This blog post and linked pages contain information related to upcoming products, features, and functionality. It is important to note that the information presented is for informational purposes only. Please do not rely on this information for purchasing or planning purposes.
Modern application development requires DevOps teams to be able to collaborate and react to what is happening across the software development lifecycle. Yet, as companies move away from monolithic code bases resident on a server or cluster of virtual machines to cloud-native environments, this goal becomes more difficult to achieve. Cloud-native architectures are more complex with more elements to configure, protect, execute, and measure. To ensure maximum visibility and responsiveness to issues early on in application development and throughout the lifecycle, companies are adopting observability.
Observability defined
Observability, which 451 Research defines as the collection and analysis of data logs, metrics, and traces, becomes critical and essential with cloud-native technologies and acts as a step beyond monitoring. “The need for such an approach has been brought to the fore by complex, distributed microservices-based applications where the variables are so numerous that it can be impossible to know exactly what metrics need to be collected for the gamut of potential events that could arise,” 451 Research’s “Voice of the Enterprise: DevOps, Organizational Dynamics - Advisory Report” states.
“A need to know what is happening with infrastructure and applications, particularly across hybrid and multi-cloud infrastructure, has driven broad adoption of observability,” according to the report.
How observability improves cloud-native tech adoption
More than half of organizations surveyed by 451 Research report either full adoption or some adoption at the team level of cloud-native technologies such as containers, Kubernetes, service mesh, and serverless computing. Another quarter to one-third of respondents plans to deploy cloud-native technologies.
The challenge is visibility across this new, more complex architecture. While cloud-native technologies offer more flexibility and cost efficiencies for computing resources, they can make it difficult to gain end-to-end visibility of software vulnerabilities, application performance, and quality assessments, and to be able to know where and how to affect change early on in the development lifecycle.
DevOps improvements such as security and analytics are driving the adoption of observability, as is the increased need for compliance. With observability, according to 451 Research’s report, “one can query the data they have and ask any number of questions about a system, and, ideally, get an answer without having to predefine the exact data collected or tagging applied to answer the question.”

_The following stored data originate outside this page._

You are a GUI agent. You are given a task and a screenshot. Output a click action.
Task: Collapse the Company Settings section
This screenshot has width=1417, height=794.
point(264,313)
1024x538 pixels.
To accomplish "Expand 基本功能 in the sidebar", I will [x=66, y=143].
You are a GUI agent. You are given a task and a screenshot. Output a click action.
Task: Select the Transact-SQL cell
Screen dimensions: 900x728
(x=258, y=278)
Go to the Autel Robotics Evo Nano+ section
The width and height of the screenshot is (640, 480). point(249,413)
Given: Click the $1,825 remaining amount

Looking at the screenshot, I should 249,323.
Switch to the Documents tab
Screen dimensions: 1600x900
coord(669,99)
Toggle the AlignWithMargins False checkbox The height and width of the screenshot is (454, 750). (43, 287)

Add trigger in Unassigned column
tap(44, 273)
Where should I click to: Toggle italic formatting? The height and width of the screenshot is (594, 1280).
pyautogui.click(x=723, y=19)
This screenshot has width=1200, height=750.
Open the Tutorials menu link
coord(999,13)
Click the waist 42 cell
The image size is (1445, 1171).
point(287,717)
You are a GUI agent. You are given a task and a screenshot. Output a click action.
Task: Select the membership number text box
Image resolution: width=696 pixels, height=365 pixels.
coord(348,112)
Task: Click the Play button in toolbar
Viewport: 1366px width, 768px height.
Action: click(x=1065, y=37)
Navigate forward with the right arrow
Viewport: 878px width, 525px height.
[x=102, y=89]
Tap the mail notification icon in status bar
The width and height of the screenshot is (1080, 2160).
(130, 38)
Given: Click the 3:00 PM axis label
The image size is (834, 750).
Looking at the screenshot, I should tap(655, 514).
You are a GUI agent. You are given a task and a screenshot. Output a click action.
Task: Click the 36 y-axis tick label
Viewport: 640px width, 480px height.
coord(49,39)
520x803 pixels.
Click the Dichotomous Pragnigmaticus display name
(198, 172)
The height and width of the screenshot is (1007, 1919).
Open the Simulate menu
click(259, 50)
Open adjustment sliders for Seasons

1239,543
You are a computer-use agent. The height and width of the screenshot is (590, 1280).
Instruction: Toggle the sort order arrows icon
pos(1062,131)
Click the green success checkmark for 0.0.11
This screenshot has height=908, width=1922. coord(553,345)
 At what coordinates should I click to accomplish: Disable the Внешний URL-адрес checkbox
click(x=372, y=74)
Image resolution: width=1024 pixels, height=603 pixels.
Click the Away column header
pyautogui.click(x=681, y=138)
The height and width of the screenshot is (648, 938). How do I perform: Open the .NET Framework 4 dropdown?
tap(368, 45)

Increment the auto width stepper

In other words, observability can provide a more flexible toolkit and enable a more active drill-down into what’s actually happening in the development lifecycle. With properly implemented observability, DevOps teams can, in real-time, identify a problem, fix it, benchmark the improvement, and measure it going forward – even in a cloud-native environment that is abstracted from knowledge of underlying systems. Having the ability to observe and measure your end-to-end DevOps efforts can reduce risk and provide greater control of cloud-native environments.
Digital transformation leaders and laggards alike understand the need for observability. Nearly two-thirds of all respondents say they have adopted observability (41%) or have it in discovery/proof of concept (23%). Nearly a third plan to implement it within 12 to 24 months.
“While it is great to see these adoption rates, the ultimate goal is to evolve observability’s inputs into actionable insights that positively impact the business,” says Sebastien Pahl, principal product manager at GitLab and co-founder of observability start-up OpsTrace (which was acquired by GitLab in 2021).
The benefits of observability
In modern application development, dev, sec, and ops teams share the responsibility of software development and delivery. In mature organizations, DevOps can extend to include stakeholders from compliance, legal, finance, and other departments with a direct stake in value delivery. Observability provides DevOps teams greater flexibility in how to utilize and share data across an organization.
Pahl likens observability to a flight crew being able to see, learn from, and react to all the data from instruments and dashboards on a plane as it is flying. “With observability, everyone can look at the same data through a different lens,” he says.
Observability has significant benefits, including the following:
-
Developers can add code early in the development lifecycle for events they want to observe.
-
DevOps teams can move faster because they know when something is wrong and exactly what is wrong. They can fix problems once and move on.
-
Organizations can detect problems before customers do.
-
DevOps teams can assign certain alerts to specific individuals or teams so ops teams won’t be burned out responding to general alerts.
-
The inputs and metrics written through observability lay the foundation for AI and machine learning.
Observability and the DevOps Platform
GitLab believes that observability is foundational to a DevOps platform, and will make the capability available to all GitLab users. Our vision is to make every GitLab project observable by default, with features that are easy to operate without specialized, expert skills. Teams can connect the dots between every deployment, incident, and other noteworthy events using and collaborating with telemetry data, which ultimately decreases the frequency and severity of production issues.
GitLab’s observability capability is completely open-sourced and relies on open APIs such as Prometheus and OpenTelemetry so users don’t have to worry about vendor lock-in from instrumentation to alerting. It’s built into the GitLab DevOps platform to help you use the capability right away within your native workflow.